Burger King startet Lieferservice und Bezahl-App

Mit viel Wucht möchte Burger King raus aus den negativen Schlagzeilen: Das Fastfood-Unternehmen bringt mit dem Lieferservice und einer neuen App gleich zwei Innovationen.

Burger King kämpft mit zwei absoluten Neuheiten an seinem angekratzten Image. Von 2009 bis 2013 hat sich der Umsatz des Unternehmens weltweit mehr als halbiert. Mit neuen Ideen und der Übernahme der Kaffee-Kette Tim Hortons will Burger King zurück in die Erfolgsspur.

Zum einen verfügt das Unternehmen nun über einen Lieferservice. Aus 13 Restaurants in Deutschland und Österreich können sich Burger-Fans ab sofort von Montag bis Donnerstag zwischen 11 und 22 Uhr und freitags bis sonntags von 11 bis 23 Uhr beliefern lassen. Die Bestellung erfolgt entweder unter der 030 30808500 oder auf www.burgerking.de/lieferservice. Die Zahlung erfolgt bar oder per EC-Karte.

 

"Wir freuen uns sehr darüber, dass wir unsere Burger und andere Snacks nun auch geliefert anbieten können," so Christian Bauer, Marketing Director Central Europe. "Der Wunsch nach einem Lieferservice bei unseren Gästen ist riesig. Wir haben daher Verpackungen und Trageboxen entwickelt, die unsere Produkte frisch halten und mit denen wir unseren Gästen die höchstmögliche Qualität bieten können."

Testphase in zehn deutschen Restaurants

Viele der in den Burger-King-Filialen angebotenen Speisen können auch geliefert werden.

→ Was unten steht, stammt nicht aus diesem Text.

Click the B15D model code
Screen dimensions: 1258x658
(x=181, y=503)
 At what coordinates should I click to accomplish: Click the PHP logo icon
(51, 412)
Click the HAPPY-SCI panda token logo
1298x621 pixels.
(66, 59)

Neben smarts stehen dem Burger-King-Lieferdienst auch Roller und E-Bikes zur Verfügung, damit das Unternehmen "die hohen qualitativen Standards auch beim Lieferservice einhalten kann." Die Restaurants nehmen lediglich Bestellungen aus einem Radius entgegen, der innerhalb von acht Minuten erreicht werden kann. Damit ist gewährleistet, dass die Gäste ihre Bestellung innerhalb von 40 Minuten erhalten. Hingegen der Erwartungen startet Burger King mit einer relativ breiten Produktpalette. So sind Klassiker wie der X-tra Long Chili Cheese oder der Whooper mit im Programm. Darüber hinaus gibt es Produktkombinationen wie beispielsweise Couple- oder Party-Bundle. Sweet Kings, Snacks und Co. runden das Angebot ab. Der Mindestbestellwert beträgt 10 Euro. Sollte die Testphase erfolgreich über die Bühne gehen, dann möchte das Unternehmen den Lieferservice sukzessive ausgeweiten.

Die acht deutschen Filialen, welche bereits mit der Auslieferung begonnen haben, liegen in Berlin, Chemnitz, Dresden, Gera, Mannheim, Singen, Waiblingen und Zwickau.

Vorbestellen und bezahlen per Opentabs-App

Nur wenige Tage vor der Einführung des Lieferservices gab Burger King die Zusammenarbeit mit dem Start-Up-Unternehmen Opentabs bekannt. Damit möchte der Fastfood-Riese das mobile Bezahlen voranbringen. In anderen Ländern ist Mobile-Payment bereits ein fester Bestandteil, bei uns hingegen fehlt bislang der Schwung. Doch was lange währt, wird endlich gut. Das möchten zumindest Burger King und Opentabs beweisen. Der Fastfood-Konzern führt in Deutschland die Möglichkeit ein, seine Bestellungen mit der Opentabs-App zu bestellen und auch im Voraus zu bezahlen. Seit dem 9. Februar kann in acht verschiedenen deutschen Restaurants bestellt werden. Die Bezahlung der Speisen läuft wahlweise per Lastschrift oder Kreditkarte. Für die Kunden liegt der Vorteil klar auf der Hand: Sie können Warteschlangen ignorieren.

Die App, welche für Apple- und Android-Geräte programmiert wurde, steht den Kunden der Restaurants in Aalen, Bamberg, Breitengüssbach, Coburg, Herrieden, Himmelkron, Münchberg, Öhringen, Vaihingen/Enz und Wörnitz zur Verfügung. Auch hier möchte das Unternehmen das Projekt im Falle einer erfolgreichen Testphase ausbauen. Schließlich nehmen derzeit nur zehn von 695 Filialen teil.